Dicas para um snooping seguro (pelo menos, emocionalmente)
Se uma pessoa nota que sua necessidade de bisbilhotar
saiu do controle, María Magdalena Orosan recomenda que ela “invista seu tempo e
sua energia mais em si mesma do que naquilo que outras pessoas fazem nas redes
sociais”. Para isso, deve realizar um trabalho construtivo (sozinha ou com a
ajuda de um psicólogo ou psicóloga) que a ajude a crescer como pessoa e a
aumentar seu bem-estar. “Para facilitar esse processo, há algumas estratégias
de autocontrole e autoconhecimento que ajudam, como analisar quais valores são
importantes para nós; estabelecer metas que nos conduzam a esses valores;
identificar e conhecer as próprias emoções para administrá-las melhor; fazer um
exercício paralelo de empatia e autocompaixão e buscar atividades agradáveis,
mas benéficas, que ajudem a reduzir os pensamentos obsessivos (por exemplo, ter
aulas de dança, conectar-se com a natureza, expandir o círculo social, etc.)”,
assinala. E o mais importante (embora pareça mentira que alguém ainda não saiba
disso a esta altura da internet), lembra Sheila Estévez, é “ter sempre
consciência de que, nas redes sociais, só se mostra o que se quer mostrar”.
Sinais de alarme
Quer você seja a pessoa que vigia ou a pessoa vigiada,
pode chegar a hora em que precisa pedir ajuda. Se você faz parte do segundo
grupo, a polícia tem unidades especializadas em assédio virtual e outros crimes
digitais, enquanto especialistas em saúde mental podem ajudá-lo quando você
sentir que não está conseguindo se controlar.
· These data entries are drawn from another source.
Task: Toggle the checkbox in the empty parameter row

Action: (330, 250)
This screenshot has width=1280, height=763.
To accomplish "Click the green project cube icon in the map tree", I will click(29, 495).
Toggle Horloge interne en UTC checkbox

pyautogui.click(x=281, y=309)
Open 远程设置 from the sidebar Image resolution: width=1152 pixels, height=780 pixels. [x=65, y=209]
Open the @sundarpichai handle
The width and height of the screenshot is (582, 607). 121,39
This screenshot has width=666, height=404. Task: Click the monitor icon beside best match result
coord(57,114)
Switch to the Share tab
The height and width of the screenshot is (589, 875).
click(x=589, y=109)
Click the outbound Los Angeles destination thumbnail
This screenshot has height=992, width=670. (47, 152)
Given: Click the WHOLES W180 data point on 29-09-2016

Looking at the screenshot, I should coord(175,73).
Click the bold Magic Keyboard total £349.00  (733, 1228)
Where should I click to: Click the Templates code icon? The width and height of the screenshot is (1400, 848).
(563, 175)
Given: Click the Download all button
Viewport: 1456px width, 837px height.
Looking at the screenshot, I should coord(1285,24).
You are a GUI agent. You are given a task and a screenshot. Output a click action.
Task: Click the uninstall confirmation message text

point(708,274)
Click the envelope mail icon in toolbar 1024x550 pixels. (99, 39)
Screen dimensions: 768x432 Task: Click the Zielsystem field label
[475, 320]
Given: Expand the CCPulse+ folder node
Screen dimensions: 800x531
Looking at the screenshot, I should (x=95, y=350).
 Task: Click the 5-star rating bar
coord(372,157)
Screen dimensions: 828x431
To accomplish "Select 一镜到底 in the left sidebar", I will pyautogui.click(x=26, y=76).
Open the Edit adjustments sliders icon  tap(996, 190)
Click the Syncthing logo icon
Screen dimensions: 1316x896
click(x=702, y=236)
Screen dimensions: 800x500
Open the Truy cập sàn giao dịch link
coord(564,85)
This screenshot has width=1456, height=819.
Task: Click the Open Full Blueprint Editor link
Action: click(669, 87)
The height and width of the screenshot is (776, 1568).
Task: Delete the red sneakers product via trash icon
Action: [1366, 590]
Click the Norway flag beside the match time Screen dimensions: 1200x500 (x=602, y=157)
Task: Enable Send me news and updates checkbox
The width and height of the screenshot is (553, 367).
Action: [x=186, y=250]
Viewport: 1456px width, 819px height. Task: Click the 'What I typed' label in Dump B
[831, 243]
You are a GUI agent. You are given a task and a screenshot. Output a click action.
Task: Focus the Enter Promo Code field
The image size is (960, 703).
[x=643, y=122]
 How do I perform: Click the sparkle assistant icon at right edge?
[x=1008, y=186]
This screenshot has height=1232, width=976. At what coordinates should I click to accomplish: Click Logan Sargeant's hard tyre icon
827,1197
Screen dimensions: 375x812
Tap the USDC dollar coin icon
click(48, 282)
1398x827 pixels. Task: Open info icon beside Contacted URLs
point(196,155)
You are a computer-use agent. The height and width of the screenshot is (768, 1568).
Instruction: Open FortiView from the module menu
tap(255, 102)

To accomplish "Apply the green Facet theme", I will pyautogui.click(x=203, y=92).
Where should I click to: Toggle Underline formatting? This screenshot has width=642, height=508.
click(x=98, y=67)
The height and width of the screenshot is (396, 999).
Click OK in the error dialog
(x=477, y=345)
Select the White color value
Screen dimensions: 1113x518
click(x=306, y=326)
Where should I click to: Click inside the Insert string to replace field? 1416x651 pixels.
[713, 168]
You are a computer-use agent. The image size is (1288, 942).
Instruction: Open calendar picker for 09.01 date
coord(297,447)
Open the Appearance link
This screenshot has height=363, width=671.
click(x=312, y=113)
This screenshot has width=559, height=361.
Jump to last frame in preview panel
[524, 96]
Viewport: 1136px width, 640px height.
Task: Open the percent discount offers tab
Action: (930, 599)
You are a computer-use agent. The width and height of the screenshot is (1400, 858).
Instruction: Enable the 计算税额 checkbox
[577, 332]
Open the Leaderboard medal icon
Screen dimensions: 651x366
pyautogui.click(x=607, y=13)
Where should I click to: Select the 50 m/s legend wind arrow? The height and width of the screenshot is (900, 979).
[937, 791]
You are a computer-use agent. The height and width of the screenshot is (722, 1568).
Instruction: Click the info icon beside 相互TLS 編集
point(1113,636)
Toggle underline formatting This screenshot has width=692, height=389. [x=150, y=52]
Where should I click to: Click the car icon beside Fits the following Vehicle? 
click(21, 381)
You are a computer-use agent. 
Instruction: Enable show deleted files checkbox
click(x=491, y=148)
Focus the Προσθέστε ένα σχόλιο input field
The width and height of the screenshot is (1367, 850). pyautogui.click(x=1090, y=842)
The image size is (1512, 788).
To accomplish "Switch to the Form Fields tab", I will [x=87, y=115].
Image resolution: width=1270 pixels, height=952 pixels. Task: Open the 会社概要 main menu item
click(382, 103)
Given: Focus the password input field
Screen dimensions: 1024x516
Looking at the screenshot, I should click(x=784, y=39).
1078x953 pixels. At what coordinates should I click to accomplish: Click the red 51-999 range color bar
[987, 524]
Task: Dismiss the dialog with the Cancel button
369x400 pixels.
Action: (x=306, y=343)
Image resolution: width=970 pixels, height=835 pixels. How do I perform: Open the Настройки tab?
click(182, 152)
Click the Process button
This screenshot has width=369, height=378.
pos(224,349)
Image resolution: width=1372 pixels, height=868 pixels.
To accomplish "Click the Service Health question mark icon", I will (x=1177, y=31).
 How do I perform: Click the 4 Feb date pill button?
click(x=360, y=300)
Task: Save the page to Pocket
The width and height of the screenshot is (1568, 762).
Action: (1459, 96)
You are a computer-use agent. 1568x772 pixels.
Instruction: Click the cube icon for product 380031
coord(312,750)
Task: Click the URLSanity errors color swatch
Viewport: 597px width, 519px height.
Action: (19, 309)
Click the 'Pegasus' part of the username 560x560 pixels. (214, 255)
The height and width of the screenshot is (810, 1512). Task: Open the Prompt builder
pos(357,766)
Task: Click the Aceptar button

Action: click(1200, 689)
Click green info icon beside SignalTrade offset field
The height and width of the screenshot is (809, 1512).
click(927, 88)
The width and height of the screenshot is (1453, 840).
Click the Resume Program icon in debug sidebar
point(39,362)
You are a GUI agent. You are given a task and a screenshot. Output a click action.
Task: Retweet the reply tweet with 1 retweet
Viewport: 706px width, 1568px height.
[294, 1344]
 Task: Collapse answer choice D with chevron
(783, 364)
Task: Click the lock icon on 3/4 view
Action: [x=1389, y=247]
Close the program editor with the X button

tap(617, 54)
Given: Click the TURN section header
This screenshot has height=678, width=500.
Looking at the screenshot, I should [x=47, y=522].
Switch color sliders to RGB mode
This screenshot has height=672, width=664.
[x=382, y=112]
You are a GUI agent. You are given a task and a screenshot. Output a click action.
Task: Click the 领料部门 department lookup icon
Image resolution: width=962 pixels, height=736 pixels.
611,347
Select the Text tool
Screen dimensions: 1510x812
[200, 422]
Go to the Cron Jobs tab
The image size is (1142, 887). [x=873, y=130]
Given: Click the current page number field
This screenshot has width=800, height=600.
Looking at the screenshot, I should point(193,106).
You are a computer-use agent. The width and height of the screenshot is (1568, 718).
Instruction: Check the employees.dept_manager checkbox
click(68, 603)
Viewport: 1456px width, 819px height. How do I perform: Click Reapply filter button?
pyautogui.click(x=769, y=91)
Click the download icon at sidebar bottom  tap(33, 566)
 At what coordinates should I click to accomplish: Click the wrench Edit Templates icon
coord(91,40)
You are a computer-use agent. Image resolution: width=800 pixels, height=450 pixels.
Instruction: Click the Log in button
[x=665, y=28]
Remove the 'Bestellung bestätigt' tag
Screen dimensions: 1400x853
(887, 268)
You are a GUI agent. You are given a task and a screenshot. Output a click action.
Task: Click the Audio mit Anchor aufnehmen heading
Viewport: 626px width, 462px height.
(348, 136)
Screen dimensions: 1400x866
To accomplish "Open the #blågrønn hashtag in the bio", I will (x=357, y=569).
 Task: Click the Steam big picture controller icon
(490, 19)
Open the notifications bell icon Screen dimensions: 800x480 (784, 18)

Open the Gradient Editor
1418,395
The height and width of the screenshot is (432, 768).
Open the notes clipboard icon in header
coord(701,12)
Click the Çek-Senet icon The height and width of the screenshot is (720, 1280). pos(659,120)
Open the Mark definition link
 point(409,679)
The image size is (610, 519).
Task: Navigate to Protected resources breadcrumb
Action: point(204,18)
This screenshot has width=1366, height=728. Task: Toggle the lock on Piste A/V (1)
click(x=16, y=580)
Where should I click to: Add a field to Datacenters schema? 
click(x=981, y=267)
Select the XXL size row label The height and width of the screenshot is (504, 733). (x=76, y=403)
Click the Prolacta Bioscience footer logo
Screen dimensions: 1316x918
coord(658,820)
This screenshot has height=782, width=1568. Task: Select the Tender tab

Só com ajuda profissional, aponta
Sheila Estévez, você conseguirá “aprender a se libertar e a se conectar com a
vida no presente e, além disso, a parar de se subvalorizar e começar a se amar
e se respeitar na primeira pessoa”.
Para María Magdalena Orosan, psicóloga do TherapyChat, especialista
em terapia de casal, transtornos de personalidade e violência de gênero, há uma
série de bandeiras vermelhas ou “sinais de alerta anteriores ao assédio ou
controle dentro da relação que devemos identificar para evitar a geração de uma
dinâmica de violência que possa ir aumentando”. Estes são os sinais que devem
disparar todos os seus alarmes: a necessidade constante de estar perto e/ou de
saber da outra pessoa; a necessidade de controle (e frustração no caso de não
poder satisfazê-la); a incapacidade de aceitar um “não” como resposta; e a
percepção da relação como uma necessidade e não como uma escolha. “Socialmente,
muitos comportamentos violentos são normalizados sob o lema de um amor
idealizado, esquecendo que é fundamental respeitar a intimidade e liberdade dos
outros, e que a nossa seja respeitada”, conclui a psicóloga.